··· The input ···

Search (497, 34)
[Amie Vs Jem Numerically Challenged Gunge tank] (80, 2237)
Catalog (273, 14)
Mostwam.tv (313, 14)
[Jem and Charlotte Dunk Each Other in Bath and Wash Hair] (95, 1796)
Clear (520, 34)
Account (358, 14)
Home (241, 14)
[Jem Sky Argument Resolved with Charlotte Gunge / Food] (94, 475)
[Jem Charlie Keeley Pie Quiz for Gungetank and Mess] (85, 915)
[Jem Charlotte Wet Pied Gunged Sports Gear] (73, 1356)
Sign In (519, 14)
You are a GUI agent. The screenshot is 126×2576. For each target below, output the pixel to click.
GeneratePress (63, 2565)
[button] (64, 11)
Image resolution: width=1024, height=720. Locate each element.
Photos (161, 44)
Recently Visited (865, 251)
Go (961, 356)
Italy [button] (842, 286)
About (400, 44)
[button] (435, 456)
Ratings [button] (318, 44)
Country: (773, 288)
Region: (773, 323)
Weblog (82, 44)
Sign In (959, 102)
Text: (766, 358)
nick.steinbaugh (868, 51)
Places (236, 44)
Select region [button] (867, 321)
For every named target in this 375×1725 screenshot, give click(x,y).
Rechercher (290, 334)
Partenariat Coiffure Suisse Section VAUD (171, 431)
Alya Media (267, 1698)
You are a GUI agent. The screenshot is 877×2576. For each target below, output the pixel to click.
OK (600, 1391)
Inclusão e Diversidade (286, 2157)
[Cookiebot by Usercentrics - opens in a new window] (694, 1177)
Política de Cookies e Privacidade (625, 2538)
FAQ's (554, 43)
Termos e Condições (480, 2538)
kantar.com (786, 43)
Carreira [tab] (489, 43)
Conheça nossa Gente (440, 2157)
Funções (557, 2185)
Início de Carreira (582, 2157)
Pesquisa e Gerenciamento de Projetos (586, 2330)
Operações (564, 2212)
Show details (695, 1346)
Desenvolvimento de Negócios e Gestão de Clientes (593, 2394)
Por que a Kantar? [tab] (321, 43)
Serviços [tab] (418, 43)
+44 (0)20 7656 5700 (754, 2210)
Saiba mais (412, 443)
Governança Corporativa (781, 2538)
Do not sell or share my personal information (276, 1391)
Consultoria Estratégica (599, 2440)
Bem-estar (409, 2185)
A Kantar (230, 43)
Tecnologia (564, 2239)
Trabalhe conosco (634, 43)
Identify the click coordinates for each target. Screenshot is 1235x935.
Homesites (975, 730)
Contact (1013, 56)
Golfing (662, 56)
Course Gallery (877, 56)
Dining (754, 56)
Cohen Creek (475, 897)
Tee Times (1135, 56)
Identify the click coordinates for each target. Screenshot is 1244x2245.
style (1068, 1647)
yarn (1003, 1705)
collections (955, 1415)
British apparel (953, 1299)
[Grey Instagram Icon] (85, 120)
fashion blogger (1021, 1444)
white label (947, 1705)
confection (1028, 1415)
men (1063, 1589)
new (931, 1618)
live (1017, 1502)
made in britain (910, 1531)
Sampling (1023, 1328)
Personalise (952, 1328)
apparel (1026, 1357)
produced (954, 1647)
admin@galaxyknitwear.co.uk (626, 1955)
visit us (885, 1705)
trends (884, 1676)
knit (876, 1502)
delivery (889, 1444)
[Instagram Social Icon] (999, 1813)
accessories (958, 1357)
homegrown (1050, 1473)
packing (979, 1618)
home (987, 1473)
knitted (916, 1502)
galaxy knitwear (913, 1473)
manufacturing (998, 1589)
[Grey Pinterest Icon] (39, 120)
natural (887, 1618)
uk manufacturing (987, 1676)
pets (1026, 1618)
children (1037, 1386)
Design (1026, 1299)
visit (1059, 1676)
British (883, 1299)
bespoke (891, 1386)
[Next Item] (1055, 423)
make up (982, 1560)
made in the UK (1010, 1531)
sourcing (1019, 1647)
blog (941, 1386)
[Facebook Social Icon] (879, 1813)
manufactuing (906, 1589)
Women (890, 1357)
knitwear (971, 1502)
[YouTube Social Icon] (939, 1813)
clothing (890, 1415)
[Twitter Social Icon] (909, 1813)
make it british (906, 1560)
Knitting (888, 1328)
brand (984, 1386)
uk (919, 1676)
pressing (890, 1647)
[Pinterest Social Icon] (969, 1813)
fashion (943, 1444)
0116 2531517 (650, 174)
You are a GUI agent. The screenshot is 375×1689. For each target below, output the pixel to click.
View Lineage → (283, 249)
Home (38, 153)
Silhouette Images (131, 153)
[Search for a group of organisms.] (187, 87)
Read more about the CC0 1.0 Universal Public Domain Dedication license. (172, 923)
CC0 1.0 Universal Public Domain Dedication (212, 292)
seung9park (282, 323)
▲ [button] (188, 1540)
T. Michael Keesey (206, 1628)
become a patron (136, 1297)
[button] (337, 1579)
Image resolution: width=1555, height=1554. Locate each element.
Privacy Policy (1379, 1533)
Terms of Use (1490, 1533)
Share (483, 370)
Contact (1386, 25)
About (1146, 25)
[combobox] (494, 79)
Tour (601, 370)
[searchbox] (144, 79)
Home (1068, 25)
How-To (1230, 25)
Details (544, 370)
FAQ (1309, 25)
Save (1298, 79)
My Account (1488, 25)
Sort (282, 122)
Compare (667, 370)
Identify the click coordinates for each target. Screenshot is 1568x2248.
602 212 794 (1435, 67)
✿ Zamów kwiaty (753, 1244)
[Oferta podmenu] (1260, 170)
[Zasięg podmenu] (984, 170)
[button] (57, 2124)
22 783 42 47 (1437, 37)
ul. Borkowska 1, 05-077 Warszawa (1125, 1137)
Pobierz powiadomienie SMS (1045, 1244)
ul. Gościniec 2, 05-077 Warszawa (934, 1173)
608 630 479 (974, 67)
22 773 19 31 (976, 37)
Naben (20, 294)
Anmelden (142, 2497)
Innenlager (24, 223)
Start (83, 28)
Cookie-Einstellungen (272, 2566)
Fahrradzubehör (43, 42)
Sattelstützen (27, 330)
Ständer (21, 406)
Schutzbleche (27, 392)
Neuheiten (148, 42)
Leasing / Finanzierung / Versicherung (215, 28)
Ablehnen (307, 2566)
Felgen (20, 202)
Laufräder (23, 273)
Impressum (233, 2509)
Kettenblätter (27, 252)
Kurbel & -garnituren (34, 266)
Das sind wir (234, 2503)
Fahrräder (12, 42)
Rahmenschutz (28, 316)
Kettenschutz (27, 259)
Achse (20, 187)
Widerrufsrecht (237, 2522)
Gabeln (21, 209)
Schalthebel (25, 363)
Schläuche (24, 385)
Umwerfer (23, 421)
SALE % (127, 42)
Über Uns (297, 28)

···

Written task: Which lines above contain the string "target"? Gather every one of them.

Output:
You are a GUI agent. The screenshot is 126×2576. For each target below, output the pixel to click.
For every named target in this 375×1725 screenshot, give click(x,y).
You are a GUI agent. The screenshot is 877×2576. For each target below, output the pixel to click.
Identify the click coordinates for each target. Screenshot is 1235x935.
Identify the click coordinates for each target. Screenshot is 1244x2245.
You are a GUI agent. The screenshot is 375×1689. For each target below, output the pixel to click.
Identify the click coordinates for each target. Screenshot is 1568x2248.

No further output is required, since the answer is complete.